→ TASK
Set down the lines of the data exactly, starting at the first and stopping after the line containing "Home (7, 35)".

→ SUPPLIED DATA
——

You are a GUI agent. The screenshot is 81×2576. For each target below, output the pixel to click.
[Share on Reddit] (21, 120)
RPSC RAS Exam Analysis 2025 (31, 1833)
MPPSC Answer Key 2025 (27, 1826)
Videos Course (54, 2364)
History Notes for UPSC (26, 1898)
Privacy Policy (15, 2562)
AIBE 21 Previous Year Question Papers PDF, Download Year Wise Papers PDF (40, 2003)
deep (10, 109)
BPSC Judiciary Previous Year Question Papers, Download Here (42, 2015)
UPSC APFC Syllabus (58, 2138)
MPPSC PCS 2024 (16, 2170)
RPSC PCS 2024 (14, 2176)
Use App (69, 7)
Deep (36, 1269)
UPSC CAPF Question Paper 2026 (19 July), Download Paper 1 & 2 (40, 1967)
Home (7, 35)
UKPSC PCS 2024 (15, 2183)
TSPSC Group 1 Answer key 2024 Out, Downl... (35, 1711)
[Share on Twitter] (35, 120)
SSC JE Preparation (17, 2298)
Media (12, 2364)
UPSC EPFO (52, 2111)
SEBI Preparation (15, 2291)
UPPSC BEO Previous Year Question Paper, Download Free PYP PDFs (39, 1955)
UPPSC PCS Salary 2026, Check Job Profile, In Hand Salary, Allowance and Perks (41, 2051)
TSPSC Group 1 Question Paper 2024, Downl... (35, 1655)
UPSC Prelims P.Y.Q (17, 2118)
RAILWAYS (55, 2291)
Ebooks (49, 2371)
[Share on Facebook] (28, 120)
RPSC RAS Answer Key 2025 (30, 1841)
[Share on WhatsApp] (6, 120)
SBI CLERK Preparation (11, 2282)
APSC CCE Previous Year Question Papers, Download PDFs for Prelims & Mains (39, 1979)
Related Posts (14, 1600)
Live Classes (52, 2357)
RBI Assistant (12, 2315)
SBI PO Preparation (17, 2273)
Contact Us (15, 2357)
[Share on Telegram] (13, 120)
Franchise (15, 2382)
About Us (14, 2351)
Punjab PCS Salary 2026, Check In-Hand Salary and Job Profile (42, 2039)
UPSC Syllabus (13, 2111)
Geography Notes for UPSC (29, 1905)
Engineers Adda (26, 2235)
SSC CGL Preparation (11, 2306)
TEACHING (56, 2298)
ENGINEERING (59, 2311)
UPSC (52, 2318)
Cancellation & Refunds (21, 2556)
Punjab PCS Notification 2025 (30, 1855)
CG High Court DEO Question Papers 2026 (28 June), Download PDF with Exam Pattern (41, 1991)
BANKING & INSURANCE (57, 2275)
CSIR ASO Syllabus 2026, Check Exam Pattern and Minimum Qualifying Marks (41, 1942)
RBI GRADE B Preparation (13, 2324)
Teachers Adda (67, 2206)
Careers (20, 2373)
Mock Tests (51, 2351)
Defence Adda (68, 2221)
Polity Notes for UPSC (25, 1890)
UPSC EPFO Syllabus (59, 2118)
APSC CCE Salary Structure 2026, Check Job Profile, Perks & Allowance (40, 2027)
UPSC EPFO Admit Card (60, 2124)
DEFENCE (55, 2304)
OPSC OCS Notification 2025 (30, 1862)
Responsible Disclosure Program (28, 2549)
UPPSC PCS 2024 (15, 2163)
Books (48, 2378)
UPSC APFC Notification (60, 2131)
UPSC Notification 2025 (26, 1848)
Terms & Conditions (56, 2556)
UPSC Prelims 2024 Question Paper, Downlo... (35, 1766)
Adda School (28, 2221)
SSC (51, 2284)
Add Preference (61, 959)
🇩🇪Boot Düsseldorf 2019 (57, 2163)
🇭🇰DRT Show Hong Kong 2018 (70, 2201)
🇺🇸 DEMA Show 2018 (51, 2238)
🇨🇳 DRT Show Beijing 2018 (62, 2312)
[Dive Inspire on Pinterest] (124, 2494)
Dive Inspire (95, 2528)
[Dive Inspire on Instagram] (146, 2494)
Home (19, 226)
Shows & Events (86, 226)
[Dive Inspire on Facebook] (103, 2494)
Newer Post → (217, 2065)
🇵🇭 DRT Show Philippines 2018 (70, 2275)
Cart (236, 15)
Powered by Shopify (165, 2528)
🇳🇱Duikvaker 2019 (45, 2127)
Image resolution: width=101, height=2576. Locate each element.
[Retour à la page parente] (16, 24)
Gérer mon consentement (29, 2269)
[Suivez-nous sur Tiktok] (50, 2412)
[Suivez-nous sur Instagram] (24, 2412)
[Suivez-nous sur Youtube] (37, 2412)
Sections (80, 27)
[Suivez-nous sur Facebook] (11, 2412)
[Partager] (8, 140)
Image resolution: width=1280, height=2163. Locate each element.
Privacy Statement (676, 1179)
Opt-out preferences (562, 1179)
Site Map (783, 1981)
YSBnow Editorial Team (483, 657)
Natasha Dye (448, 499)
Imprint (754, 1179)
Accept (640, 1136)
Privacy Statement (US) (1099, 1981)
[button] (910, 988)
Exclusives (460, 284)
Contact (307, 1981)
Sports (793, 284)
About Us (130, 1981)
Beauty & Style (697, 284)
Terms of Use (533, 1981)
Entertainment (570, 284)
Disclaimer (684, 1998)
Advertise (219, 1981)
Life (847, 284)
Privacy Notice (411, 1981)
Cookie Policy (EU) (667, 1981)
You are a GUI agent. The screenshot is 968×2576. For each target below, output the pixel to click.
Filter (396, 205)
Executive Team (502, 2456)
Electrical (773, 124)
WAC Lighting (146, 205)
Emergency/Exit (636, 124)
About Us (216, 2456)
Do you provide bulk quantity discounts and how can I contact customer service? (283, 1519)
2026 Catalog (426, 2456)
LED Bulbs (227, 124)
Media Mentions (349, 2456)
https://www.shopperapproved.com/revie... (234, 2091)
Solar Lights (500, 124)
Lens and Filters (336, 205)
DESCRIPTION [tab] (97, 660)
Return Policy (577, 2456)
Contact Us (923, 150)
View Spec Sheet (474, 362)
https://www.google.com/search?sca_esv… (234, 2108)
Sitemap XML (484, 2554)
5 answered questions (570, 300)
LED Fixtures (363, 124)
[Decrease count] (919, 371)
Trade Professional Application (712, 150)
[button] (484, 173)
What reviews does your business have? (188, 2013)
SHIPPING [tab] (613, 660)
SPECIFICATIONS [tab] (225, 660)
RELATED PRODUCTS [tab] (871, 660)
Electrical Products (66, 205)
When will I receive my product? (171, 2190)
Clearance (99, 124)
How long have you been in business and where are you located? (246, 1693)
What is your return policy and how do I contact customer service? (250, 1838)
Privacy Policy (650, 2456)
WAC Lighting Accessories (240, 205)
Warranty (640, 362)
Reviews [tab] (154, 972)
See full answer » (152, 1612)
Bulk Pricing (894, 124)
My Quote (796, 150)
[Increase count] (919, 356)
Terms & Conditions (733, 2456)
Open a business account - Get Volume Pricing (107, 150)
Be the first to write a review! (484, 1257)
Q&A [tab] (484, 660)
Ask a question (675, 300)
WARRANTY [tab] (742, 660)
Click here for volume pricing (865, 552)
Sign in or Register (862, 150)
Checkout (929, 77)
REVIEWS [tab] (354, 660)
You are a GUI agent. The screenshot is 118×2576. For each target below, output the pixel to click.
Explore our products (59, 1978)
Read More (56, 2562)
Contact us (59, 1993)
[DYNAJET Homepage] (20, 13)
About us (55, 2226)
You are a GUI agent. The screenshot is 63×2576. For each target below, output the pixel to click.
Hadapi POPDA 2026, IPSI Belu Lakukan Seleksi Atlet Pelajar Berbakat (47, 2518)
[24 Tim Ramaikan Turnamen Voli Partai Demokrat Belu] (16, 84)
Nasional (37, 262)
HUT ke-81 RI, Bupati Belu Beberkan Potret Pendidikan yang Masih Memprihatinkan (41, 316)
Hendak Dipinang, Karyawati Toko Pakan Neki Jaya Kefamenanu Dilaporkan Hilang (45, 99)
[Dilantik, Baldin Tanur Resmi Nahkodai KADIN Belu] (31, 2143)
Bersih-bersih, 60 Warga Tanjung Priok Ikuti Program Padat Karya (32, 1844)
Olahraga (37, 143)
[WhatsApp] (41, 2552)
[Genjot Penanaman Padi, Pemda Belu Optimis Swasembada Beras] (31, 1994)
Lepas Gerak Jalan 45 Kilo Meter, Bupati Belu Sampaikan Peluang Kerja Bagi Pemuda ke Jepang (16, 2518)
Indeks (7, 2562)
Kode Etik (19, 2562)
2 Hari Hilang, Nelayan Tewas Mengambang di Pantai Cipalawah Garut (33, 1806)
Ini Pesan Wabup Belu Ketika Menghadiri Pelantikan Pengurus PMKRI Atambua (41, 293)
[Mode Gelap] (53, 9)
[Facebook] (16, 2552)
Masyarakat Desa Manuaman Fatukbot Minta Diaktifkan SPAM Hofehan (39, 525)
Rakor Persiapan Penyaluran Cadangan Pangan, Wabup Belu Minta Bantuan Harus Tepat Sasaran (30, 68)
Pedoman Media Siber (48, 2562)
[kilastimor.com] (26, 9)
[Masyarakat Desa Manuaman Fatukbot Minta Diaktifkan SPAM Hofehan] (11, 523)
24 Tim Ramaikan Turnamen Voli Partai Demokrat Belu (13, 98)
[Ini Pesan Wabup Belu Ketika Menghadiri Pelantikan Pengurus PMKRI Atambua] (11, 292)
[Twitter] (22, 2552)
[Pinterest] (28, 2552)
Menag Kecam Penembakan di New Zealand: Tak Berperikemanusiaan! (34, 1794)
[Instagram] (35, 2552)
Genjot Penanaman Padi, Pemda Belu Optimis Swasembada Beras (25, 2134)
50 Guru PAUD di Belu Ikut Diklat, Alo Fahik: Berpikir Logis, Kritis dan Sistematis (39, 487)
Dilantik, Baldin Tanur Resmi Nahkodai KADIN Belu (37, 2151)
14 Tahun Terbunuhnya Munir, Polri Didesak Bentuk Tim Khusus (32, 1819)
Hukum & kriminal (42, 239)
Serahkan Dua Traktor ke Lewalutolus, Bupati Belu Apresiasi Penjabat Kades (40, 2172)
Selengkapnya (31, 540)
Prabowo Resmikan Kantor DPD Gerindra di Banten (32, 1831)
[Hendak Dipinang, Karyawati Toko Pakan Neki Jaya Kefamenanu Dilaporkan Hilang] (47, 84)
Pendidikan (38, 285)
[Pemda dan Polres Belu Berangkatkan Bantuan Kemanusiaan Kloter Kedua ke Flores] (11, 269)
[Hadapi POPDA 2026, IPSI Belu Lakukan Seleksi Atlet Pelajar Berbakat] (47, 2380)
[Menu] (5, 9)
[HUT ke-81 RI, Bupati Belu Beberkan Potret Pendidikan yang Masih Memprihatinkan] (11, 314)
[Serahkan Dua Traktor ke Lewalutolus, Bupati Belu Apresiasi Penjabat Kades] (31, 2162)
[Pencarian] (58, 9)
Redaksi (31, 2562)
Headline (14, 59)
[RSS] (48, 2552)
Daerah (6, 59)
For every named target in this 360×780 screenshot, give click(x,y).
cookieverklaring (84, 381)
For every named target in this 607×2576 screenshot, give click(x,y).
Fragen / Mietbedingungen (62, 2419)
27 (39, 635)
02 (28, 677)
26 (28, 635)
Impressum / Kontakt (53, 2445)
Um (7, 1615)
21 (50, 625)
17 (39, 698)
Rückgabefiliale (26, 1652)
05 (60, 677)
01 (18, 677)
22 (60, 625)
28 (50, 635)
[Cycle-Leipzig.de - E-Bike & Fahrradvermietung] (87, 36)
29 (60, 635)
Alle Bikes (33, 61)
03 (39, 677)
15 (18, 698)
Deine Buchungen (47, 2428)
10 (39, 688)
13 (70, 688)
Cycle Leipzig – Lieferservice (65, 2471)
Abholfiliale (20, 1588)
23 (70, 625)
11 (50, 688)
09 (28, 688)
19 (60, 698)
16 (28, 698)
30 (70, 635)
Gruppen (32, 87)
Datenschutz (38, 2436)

——

→ PROBLEM SOLUTION
You are a GUI agent. The screenshot is 81×2576. For each target below, output the pixel to click.
[Share on Reddit] (21, 120)
RPSC RAS Exam Analysis 2025 (31, 1833)
MPPSC Answer Key 2025 (27, 1826)
Videos Course (54, 2364)
History Notes for UPSC (26, 1898)
Privacy Policy (15, 2562)
AIBE 21 Previous Year Question Papers PDF, Download Year Wise Papers PDF (40, 2003)
deep (10, 109)
BPSC Judiciary Previous Year Question Papers, Download Here (42, 2015)
UPSC APFC Syllabus (58, 2138)
MPPSC PCS 2024 (16, 2170)
RPSC PCS 2024 (14, 2176)
Use App (69, 7)
Deep (36, 1269)
UPSC CAPF Question Paper 2026 (19 July), Download Paper 1 & 2 (40, 1967)
Home (7, 35)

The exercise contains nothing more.